Thursday began heavy, the sky pressing down. Lucy felt it the moment he woke—an ominous weight, like before the supermarket fight.
His mother noticed at breakfast.
"Another sleepless night?" she asked, spooning oatmeal into his bowl.
He nodded, unwilling to admit he'd dreamed again of David—always devouring, always bound by black chains.
At school, tension hung in the air. By noon, in the cafeteria, it broke.
David stormed in, hair wild, eyes burning. The dark threads engulfing him were so dense Lucy could hardly see anything else.
Without asking, David yanked a tray from a younger student. The boy protested. David shoved him hard.
"Calm down, freak!" someone shouted.
The jeer was the spark.
David smashed a chair against the table. The clang echoed, panic erupting. Students screamed, plates clattered.
Lucy's Eyes burned. The vision returned: David, face twisted, wrapped in red and black threads like a monster. The exact scene he had foreseen.
"Stop, David!" Lucy shouted, pushing through the crowd.
David spun, chest heaving. Their eyes met. Lucy saw past hunger into despair, the void of someone cornered.
Teachers rushed in, trying to restrain him. He fought with unnatural strength. A girl fell crying. Fear thickened the air.
The Sentence pulsed in Lucy's eyes, begging to be released. But he hesitated. If he used it here, what would happen? How could he explain?
Instead, he yelled the only words he could:
"You're not alone!"
For an instant, the threads wavered. Not gone, but shaken. Enough for two teachers to pin him down and drag him away.
Silence fell, heavy and brittle. Everyone stared at Lucy as if he held the answers. He lowered his gaze, heart hammering, and sat down.
He walked home like a ghost. David had snapped, and Lucy knew it wasn't over.
Inside, he froze. His father sat on the couch, guitar across his knees. Lucy couldn't remember the last time he'd seen him at this hour.
"You're late," the man muttered, barely looking up.
"There was trouble at school."
His father nodded distractedly, strumming dull, off-key notes.
His mother appeared from the kitchen with a forced smile.
"Your father got a gig this weekend. Just a bar, but it's something."
"Yeah," the man replied flatly.
Lucy risked the Eyes. The gray thread was still there, thick and fading. Not hate, not love—just indifference.
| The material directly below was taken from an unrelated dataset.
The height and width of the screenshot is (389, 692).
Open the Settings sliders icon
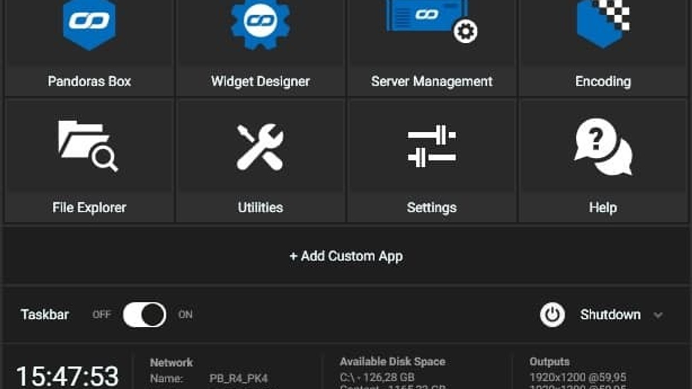(431, 147)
A cord stretched to breaking.
It hurt more than David's outburst.
Dinner was quiet, cutlery scraping plates. His father left first, vanishing into his room, door shutting behind him.
Lucy met his mother's faint smile, a fragile mask.
That night, in his notebook, he wrote:
David erupted today. The Sentence burned, but I held it back.
I saw despair in his eyes. Not just sin, but a cry for help.
My father was home. The gray thread remains. Worse than anger—it's not feeling at all.
He closed the notebook, collapsing into bed with a bitter certainty: people's strings break in different ways. David was snapping under hunger, while his father unraveled in silence.
And he, bearer of the Karmic Eyes, had to decide which string to hold first.